Early in my doctoral program, I had the opportunity to be a teaching assistant for a graduate statistics class. I researched effective pedagogy and worked with the primary instructor to develop lab materials that emphasize the core framework of the General Linear Model. Students provided positive feedback about the way the class helped them see continuity between techniques and develop an intuition that would serve them in learning further statistical methods.
In my final year as a doctoral student, I designed and taught a project-based learning course called Strengthening Families Across Contexts. I structured the course syllabus around nine principles of community psychology. These principles served as guides for assignments and touchpoints for student reflections throughout the course.
As a supervisor for psychotherapy practicum students, I emphasize the core process of case conceptualization. Using these conceptualizations as a central framework allows me to support supervisees as they plan treatments for a variety of problems, articulate their clinical decisions, and learn new intervention processes.
Start from experience. I try to ground learning in experience, whether students’ existing knowledge or in experiences curated through the course. This positions students as collaborators in the learning process and encourages curiosity. It also emphasizes continuity between everyday and academic learning, helping students value intuition and practical knowledge alongside critical thinking. Since groups of learners often have an array of diverse experiences, I do my best to include a variety of perspectives in course materials while tailoring the overall learning to fit the particular context of the course.
When teaching research skills, I try to avoid using made up datasets. In virtual labs with graduate students during the pandemic, I used daily COVID-19 case counts but, when I taught a data science workshop in Kenya during a recession, I used country-wide maize price data. In both cases, students began with their own compelling hypotheses and were genuinely interested in our analyses.
Throughout my graduate training, I have been collecting narrative accounts of mental illness expressed in compelling visual, audio, or written formats. I hope to use these in a future Global Mental Health course where lived experience is used to contextualize traditional assigned readings on epidemiology and intervention.
Emphasize skilled practice. Learning is not the transmission of knowledge but is an embodied process, a structured apprenticeship in a way of engaging with the world. As a teacher I try to ask myself what ways of thinking, perceiving, and acting students need to learn this particular subject: What skills do they need to practice? My role is to guide students. I set a path by curating experiences through assignments that require productive struggle. Then I walk alongside them observing, assessing, and supporting their learning. This creates consistent opportunities for formative assessment and ensures learners emerge from their learning with a sense of capability and agency.
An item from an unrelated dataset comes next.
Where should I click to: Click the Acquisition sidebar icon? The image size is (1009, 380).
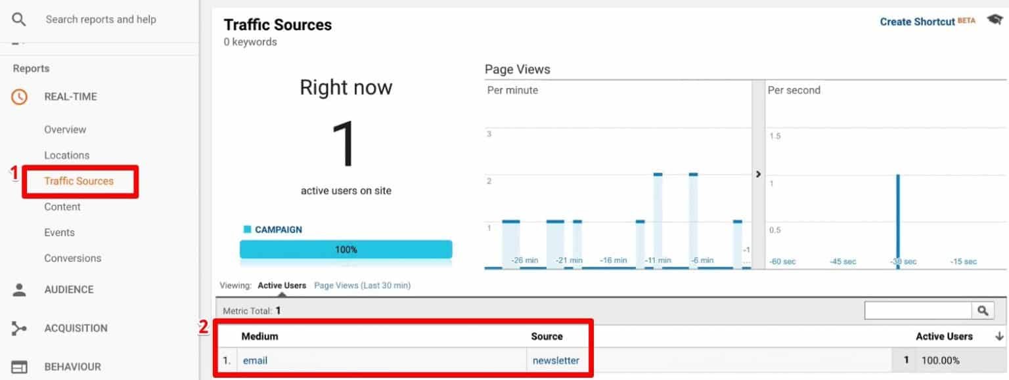[x=19, y=327]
Since statistical programming is a consistent part of modern statistical learning, I redeveloped graduate statistics labs to center the practical skill of coding in R. I developed introductory resources for learning R, coded live during lectures, provided students with guided notes to follow along, and structured labs around supporting students in their learning. Learning to do this effectively has led me to invest further time in pedagogical training for data science instructors.
In the two-semester course I developed, a distinct challenge was the range of prior experience with research and psychology content. I therefore met with each student to identify specific learning objectives, identify areas of growth for them, and select roles on project teams that would support this learning.
As a clinical supervisor, students are often thrust into practice and struggle to bridge theory and intuitive sense. I encourage students to bring examples from real cases, engage in role playing, and structure active reflection on their development as a clinician.